(A portion of a data file)
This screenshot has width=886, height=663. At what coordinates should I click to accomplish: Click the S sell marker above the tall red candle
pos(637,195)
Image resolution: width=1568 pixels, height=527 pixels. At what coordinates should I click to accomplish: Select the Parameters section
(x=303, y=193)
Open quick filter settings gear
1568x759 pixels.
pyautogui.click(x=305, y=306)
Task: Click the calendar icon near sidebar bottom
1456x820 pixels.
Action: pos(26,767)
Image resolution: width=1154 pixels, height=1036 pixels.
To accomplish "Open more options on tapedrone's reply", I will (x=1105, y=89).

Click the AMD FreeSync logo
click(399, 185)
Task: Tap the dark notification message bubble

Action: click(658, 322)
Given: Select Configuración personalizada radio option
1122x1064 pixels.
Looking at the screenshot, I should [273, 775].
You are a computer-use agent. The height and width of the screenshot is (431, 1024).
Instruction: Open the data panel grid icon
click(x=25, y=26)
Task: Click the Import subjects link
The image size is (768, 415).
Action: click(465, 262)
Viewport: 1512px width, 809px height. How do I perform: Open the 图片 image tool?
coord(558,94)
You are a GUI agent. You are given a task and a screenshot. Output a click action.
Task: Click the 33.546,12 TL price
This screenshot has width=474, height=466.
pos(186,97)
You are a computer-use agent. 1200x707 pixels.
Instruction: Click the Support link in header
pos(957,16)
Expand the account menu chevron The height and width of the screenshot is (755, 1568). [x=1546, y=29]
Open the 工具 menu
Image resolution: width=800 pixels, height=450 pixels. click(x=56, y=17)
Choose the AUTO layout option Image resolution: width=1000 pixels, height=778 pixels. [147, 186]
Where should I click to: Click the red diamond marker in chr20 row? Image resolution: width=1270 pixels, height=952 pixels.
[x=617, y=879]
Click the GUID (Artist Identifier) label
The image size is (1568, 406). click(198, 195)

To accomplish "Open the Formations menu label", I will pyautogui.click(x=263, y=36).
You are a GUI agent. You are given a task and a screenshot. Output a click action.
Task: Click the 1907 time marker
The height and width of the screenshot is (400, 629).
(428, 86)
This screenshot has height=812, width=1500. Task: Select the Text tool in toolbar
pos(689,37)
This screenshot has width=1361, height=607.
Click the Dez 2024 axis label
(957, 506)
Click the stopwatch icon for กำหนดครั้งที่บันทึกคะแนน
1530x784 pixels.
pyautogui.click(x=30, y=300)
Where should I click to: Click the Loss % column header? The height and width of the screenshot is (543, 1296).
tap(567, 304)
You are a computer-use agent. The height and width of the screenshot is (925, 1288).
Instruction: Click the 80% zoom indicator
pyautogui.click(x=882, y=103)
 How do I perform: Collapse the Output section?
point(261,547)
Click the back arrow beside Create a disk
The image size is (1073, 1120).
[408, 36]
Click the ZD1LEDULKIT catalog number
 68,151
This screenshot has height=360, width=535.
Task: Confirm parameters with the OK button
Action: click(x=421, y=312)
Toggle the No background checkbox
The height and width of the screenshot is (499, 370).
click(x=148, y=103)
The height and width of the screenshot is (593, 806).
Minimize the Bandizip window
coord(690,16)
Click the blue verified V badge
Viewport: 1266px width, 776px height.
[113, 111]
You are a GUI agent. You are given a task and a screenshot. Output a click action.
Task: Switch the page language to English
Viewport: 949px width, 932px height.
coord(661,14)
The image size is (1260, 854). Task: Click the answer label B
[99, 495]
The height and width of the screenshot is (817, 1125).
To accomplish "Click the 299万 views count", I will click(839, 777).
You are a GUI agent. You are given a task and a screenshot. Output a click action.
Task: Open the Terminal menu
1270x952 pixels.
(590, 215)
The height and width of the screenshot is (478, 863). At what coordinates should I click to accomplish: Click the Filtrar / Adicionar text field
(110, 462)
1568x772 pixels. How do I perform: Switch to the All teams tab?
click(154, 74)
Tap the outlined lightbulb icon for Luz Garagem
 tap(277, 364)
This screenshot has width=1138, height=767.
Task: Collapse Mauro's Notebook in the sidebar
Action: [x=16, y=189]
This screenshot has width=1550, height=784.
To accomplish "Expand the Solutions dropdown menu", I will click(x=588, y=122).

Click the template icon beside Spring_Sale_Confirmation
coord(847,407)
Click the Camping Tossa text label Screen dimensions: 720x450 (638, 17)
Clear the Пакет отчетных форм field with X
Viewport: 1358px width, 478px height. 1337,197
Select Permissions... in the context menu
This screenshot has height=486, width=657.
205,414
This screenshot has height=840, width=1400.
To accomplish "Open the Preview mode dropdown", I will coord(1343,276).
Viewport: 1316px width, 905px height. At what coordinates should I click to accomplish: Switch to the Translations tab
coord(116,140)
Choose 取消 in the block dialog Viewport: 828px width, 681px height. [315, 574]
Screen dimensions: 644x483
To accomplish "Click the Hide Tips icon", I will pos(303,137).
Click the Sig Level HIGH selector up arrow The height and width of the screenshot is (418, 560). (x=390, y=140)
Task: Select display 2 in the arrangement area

◆ Aim of the exercise ◆
Copy the lines above verbatim, beginning with the line containing "Click the blue verified V badge" and ending with the line containing "Click the Sig".

◆ Answer ◆
Click the blue verified V badge
Viewport: 1266px width, 776px height.
[113, 111]
You are a GUI agent. You are given a task and a screenshot. Output a click action.
Task: Switch the page language to English
Viewport: 949px width, 932px height.
coord(661,14)
The image size is (1260, 854). Task: Click the answer label B
[99, 495]
The height and width of the screenshot is (817, 1125).
To accomplish "Click the 299万 views count", I will click(839, 777).
You are a GUI agent. You are given a task and a screenshot. Output a click action.
Task: Open the Terminal menu
1270x952 pixels.
(590, 215)
The height and width of the screenshot is (478, 863). At what coordinates should I click to accomplish: Click the Filtrar / Adicionar text field
(110, 462)
1568x772 pixels. How do I perform: Switch to the All teams tab?
click(154, 74)
Tap the outlined lightbulb icon for Luz Garagem
 tap(277, 364)
This screenshot has width=1138, height=767.
Task: Collapse Mauro's Notebook in the sidebar
Action: [x=16, y=189]
This screenshot has width=1550, height=784.
To accomplish "Expand the Solutions dropdown menu", I will click(x=588, y=122).

Click the template icon beside Spring_Sale_Confirmation
coord(847,407)
Click the Camping Tossa text label Screen dimensions: 720x450 (638, 17)
Clear the Пакет отчетных форм field with X
Viewport: 1358px width, 478px height. 1337,197
Select Permissions... in the context menu
This screenshot has height=486, width=657.
205,414
This screenshot has height=840, width=1400.
To accomplish "Open the Preview mode dropdown", I will coord(1343,276).
Viewport: 1316px width, 905px height. At what coordinates should I click to accomplish: Switch to the Translations tab
coord(116,140)
Choose 取消 in the block dialog Viewport: 828px width, 681px height. [315, 574]
Screen dimensions: 644x483
To accomplish "Click the Hide Tips icon", I will pos(303,137).
Click the Sig Level HIGH selector up arrow The height and width of the screenshot is (418, 560). (x=390, y=140)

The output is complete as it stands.